Task description:
What is needed is an exact copy of the records below, with the pictures left out.

Saved data entries
※

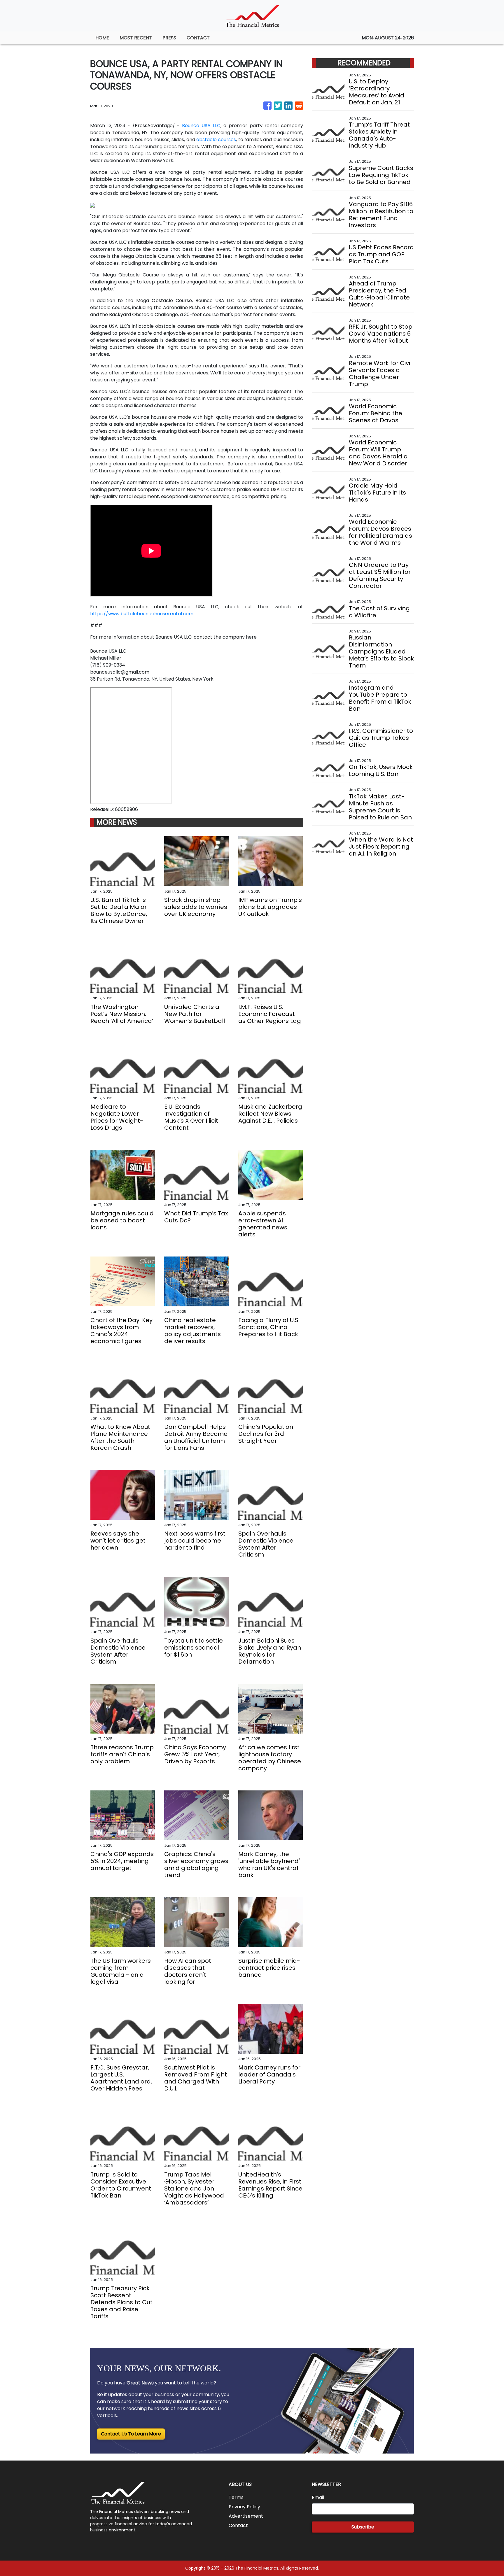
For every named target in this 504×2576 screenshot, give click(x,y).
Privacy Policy (244, 2506)
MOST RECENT (136, 37)
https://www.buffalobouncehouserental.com (141, 613)
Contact (238, 2525)
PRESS (169, 37)
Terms (236, 2497)
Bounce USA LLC (201, 125)
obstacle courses (216, 139)
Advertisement (246, 2516)
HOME (102, 37)
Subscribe (362, 2527)
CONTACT (198, 37)
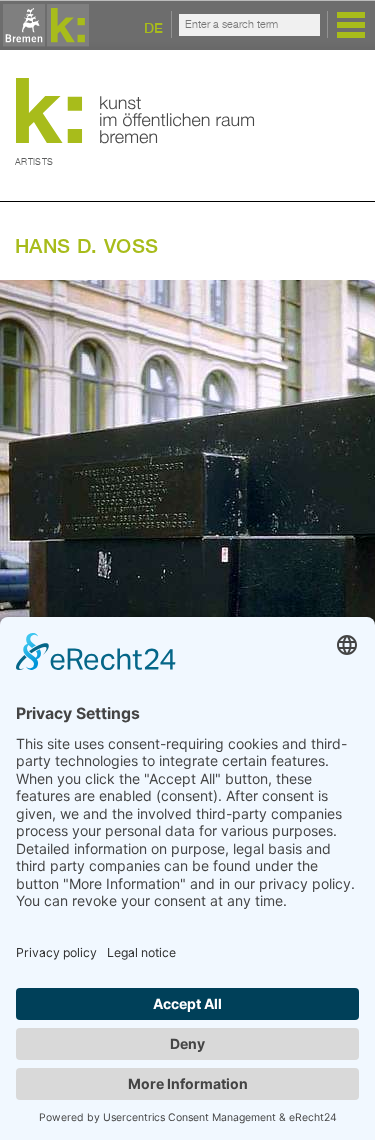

※

Answer for the task:
For every named target in this 504×2576 screenshot, give click(x,y).
Privacy Policy (244, 2506)
MOST RECENT (136, 37)
https://www.buffalobouncehouserental.com (141, 613)
Contact (238, 2525)
PRESS (169, 37)
Terms (236, 2497)
Bounce USA LLC (201, 125)
obstacle courses (216, 139)
Advertisement (246, 2516)
HOME (102, 37)
Subscribe (362, 2527)
CONTACT (198, 37)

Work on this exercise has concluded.